***** Dataset records *****

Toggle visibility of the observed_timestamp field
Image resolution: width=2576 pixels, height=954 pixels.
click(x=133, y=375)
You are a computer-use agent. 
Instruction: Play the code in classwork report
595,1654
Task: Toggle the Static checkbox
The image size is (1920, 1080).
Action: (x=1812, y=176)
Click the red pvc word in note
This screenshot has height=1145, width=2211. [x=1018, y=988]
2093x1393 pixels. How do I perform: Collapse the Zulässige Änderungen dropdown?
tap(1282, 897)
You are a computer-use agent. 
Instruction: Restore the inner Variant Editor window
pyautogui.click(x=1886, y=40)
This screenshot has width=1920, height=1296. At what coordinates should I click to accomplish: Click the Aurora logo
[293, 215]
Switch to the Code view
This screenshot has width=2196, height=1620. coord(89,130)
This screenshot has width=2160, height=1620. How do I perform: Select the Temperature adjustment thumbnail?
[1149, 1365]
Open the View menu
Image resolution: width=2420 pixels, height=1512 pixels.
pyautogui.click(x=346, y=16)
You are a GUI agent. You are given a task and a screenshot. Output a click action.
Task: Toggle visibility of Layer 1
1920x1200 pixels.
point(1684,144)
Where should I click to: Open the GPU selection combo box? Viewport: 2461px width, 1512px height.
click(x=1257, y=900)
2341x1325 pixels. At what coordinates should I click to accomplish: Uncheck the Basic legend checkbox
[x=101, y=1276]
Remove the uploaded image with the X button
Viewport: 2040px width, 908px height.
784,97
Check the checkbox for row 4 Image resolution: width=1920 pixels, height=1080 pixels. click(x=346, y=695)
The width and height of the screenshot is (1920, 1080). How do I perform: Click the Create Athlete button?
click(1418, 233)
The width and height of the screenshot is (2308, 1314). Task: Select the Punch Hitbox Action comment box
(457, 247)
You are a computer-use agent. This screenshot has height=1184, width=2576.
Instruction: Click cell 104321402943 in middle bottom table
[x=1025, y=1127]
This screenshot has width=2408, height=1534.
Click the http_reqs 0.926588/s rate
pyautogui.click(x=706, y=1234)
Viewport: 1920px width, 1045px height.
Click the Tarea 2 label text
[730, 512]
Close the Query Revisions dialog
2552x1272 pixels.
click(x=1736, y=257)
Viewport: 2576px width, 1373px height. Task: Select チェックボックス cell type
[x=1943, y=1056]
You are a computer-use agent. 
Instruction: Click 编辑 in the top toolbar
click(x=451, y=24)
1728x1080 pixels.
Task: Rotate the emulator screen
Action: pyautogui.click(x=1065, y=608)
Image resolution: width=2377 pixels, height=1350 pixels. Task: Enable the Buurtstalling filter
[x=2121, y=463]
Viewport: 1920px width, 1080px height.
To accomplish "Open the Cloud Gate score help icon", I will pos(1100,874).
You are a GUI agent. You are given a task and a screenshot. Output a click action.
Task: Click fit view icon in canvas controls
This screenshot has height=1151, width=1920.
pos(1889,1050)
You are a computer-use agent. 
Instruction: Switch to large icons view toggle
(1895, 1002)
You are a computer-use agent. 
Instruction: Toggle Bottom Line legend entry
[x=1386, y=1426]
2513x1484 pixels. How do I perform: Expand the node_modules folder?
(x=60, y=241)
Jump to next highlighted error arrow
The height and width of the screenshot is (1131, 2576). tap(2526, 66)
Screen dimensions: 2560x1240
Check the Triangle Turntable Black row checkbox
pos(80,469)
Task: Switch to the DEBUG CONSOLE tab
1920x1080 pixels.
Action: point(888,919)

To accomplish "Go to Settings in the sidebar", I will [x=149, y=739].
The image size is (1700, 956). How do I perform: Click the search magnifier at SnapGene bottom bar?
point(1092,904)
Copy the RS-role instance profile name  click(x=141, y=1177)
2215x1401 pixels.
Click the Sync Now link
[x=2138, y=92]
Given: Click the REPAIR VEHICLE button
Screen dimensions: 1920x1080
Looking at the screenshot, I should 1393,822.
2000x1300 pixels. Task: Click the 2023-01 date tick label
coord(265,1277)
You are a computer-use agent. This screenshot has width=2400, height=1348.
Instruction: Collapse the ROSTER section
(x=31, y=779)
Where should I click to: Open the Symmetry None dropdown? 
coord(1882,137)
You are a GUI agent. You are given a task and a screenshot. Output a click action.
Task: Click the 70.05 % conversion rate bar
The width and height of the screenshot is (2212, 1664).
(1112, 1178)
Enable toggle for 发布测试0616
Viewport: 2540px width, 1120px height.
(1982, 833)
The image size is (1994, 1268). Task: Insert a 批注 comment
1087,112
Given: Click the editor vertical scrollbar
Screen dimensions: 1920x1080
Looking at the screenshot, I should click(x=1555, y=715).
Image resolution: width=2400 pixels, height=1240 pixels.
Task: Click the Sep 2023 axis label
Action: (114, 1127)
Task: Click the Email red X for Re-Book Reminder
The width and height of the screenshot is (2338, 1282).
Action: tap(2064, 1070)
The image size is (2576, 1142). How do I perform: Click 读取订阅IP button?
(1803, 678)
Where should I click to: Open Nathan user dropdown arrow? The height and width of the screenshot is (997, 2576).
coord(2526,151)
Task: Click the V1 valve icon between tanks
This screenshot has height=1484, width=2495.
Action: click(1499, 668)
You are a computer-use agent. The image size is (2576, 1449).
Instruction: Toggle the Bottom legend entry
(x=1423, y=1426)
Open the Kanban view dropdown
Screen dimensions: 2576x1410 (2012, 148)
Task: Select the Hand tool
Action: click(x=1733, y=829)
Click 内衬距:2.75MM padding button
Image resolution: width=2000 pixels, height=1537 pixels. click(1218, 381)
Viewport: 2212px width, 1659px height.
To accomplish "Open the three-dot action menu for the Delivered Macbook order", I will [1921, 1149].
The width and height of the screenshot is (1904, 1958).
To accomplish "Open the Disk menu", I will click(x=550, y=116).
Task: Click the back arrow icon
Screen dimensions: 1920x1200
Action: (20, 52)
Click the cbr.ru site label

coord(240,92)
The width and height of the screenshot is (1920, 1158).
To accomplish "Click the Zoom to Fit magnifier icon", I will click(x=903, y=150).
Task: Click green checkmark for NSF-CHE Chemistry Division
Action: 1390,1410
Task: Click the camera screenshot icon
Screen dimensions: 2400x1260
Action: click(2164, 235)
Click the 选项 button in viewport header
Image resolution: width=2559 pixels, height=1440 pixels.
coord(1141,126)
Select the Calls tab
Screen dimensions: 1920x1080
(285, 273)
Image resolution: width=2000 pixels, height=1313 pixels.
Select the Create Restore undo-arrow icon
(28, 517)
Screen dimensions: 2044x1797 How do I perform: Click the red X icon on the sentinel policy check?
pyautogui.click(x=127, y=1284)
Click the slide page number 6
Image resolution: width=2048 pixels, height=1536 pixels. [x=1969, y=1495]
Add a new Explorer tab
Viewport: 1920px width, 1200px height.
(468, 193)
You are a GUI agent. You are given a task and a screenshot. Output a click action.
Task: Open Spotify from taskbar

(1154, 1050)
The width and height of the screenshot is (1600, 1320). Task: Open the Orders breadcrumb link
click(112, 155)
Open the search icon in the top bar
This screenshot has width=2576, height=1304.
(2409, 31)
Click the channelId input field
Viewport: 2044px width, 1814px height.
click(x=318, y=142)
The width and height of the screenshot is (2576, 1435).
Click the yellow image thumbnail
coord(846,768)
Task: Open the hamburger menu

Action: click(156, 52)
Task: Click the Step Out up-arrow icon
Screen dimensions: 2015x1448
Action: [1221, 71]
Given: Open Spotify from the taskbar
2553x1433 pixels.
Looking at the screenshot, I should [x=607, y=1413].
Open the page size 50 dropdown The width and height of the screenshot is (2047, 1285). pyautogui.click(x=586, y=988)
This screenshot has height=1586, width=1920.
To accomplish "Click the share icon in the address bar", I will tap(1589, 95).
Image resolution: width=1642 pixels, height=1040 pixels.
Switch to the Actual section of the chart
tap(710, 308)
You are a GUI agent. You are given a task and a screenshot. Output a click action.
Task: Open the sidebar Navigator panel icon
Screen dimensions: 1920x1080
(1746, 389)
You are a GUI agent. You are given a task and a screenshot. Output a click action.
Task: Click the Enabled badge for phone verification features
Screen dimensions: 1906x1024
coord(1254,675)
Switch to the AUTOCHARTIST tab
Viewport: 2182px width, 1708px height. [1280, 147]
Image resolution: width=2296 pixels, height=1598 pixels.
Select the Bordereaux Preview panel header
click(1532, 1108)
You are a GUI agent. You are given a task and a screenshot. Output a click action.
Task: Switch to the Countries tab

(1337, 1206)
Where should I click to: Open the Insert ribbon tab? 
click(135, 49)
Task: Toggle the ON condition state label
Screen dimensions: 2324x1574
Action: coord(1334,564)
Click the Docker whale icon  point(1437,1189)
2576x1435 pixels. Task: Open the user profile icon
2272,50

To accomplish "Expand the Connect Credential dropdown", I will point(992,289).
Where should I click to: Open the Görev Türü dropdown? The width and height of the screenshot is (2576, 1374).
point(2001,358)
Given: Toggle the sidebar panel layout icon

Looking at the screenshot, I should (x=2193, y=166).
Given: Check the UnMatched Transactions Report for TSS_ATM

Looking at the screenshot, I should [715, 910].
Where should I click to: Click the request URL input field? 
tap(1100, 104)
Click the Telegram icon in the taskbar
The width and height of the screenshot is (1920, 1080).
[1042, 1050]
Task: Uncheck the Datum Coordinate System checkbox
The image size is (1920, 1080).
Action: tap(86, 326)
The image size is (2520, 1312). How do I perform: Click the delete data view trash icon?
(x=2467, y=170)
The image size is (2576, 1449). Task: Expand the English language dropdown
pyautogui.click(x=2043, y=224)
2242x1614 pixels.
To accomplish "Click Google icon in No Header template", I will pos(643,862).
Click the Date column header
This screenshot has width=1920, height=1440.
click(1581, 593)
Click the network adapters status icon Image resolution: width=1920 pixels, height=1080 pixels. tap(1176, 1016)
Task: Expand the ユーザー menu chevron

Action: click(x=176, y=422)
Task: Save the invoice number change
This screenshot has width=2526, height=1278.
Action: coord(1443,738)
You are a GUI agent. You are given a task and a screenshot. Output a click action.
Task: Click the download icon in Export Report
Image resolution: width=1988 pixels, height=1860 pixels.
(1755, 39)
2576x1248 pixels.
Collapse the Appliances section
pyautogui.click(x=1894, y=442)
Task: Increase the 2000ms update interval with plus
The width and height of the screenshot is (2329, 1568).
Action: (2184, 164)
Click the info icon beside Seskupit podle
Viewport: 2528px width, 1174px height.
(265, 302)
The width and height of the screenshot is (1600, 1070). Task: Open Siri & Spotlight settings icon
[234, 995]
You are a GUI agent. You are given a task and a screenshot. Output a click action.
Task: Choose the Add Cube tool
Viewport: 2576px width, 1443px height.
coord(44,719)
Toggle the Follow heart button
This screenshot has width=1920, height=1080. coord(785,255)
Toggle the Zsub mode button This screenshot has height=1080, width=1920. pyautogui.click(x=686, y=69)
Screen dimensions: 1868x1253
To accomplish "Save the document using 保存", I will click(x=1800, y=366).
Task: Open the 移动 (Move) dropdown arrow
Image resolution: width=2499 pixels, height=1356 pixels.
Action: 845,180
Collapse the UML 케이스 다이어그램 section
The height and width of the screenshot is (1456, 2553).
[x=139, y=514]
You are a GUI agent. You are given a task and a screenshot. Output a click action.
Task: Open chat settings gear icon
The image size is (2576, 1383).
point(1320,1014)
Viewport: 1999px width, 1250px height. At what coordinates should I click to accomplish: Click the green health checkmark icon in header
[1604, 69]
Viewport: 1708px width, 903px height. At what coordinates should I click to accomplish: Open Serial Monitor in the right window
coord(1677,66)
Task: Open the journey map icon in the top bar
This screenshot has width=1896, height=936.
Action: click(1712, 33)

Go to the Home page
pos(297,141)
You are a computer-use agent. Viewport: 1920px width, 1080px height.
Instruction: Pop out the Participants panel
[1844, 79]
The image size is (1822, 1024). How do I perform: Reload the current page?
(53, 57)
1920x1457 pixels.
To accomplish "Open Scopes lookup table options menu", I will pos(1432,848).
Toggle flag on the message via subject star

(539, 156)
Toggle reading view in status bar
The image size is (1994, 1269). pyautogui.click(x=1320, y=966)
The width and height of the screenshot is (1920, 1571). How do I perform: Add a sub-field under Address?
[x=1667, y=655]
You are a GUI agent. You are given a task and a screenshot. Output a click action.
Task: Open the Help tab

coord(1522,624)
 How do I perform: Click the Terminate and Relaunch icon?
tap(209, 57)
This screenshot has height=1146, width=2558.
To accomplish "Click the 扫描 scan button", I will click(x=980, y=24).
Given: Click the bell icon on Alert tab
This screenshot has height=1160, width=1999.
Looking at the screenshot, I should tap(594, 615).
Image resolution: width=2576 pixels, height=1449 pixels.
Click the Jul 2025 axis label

*****

• Exercise description
Say how many lines of the listing above contain "visibility", giving nothing but the number.

• Exercise solution
2